* _OBJECTIVE_: Rewrite all of the records below, substituting "side panel" for every "sidebar" and leaving everything else the same.

* _Stored items from a collection_:
— START —

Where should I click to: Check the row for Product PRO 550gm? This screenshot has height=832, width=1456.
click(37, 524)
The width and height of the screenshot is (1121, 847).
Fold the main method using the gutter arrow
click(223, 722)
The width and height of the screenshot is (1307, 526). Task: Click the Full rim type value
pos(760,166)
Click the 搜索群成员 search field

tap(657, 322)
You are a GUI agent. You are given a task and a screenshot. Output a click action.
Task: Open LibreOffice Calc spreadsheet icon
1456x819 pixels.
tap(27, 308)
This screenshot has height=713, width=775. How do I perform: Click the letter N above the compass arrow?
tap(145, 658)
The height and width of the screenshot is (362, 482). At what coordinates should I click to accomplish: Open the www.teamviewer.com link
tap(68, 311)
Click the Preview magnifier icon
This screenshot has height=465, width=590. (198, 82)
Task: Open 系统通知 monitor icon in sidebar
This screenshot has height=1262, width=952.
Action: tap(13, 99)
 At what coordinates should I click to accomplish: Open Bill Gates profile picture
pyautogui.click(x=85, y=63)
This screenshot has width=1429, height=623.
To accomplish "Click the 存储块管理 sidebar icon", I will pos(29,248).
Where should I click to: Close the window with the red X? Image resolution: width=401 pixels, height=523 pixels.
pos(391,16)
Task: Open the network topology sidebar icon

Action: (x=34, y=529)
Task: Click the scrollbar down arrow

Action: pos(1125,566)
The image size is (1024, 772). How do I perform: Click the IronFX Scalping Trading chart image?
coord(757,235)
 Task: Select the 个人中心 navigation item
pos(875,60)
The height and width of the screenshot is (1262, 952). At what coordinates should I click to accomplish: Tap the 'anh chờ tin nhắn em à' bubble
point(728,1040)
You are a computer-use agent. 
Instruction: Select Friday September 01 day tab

— END —

* _COMPLETED TASK_:
Where should I click to: Check the row for Product PRO 550gm? This screenshot has height=832, width=1456.
click(37, 524)
The width and height of the screenshot is (1121, 847).
Fold the main method using the gutter arrow
click(223, 722)
The width and height of the screenshot is (1307, 526). Task: Click the Full rim type value
pos(760,166)
Click the 搜索群成员 search field

tap(657, 322)
You are a GUI agent. You are given a task and a screenshot. Output a click action.
Task: Open LibreOffice Calc spreadsheet icon
1456x819 pixels.
tap(27, 308)
This screenshot has height=713, width=775. How do I perform: Click the letter N above the compass arrow?
tap(145, 658)
The height and width of the screenshot is (362, 482). At what coordinates should I click to accomplish: Open the www.teamviewer.com link
tap(68, 311)
Click the Preview magnifier icon
This screenshot has height=465, width=590. (198, 82)
Task: Open 系统通知 monitor icon in side panel
This screenshot has height=1262, width=952.
Action: tap(13, 99)
 At what coordinates should I click to accomplish: Open Bill Gates profile picture
pyautogui.click(x=85, y=63)
This screenshot has width=1429, height=623.
To accomplish "Click the 存储块管理 side panel icon", I will pos(29,248).
Where should I click to: Close the window with the red X? Image resolution: width=401 pixels, height=523 pixels.
pos(391,16)
Task: Open the network topology side panel icon

Action: (x=34, y=529)
Task: Click the scrollbar down arrow

Action: pos(1125,566)
The image size is (1024, 772). How do I perform: Click the IronFX Scalping Trading chart image?
coord(757,235)
 Task: Select the 个人中心 navigation item
pos(875,60)
The height and width of the screenshot is (1262, 952). At what coordinates should I click to accomplish: Tap the 'anh chờ tin nhắn em à' bubble
point(728,1040)
You are a computer-use agent. 
Instruction: Select Friday September 01 day tab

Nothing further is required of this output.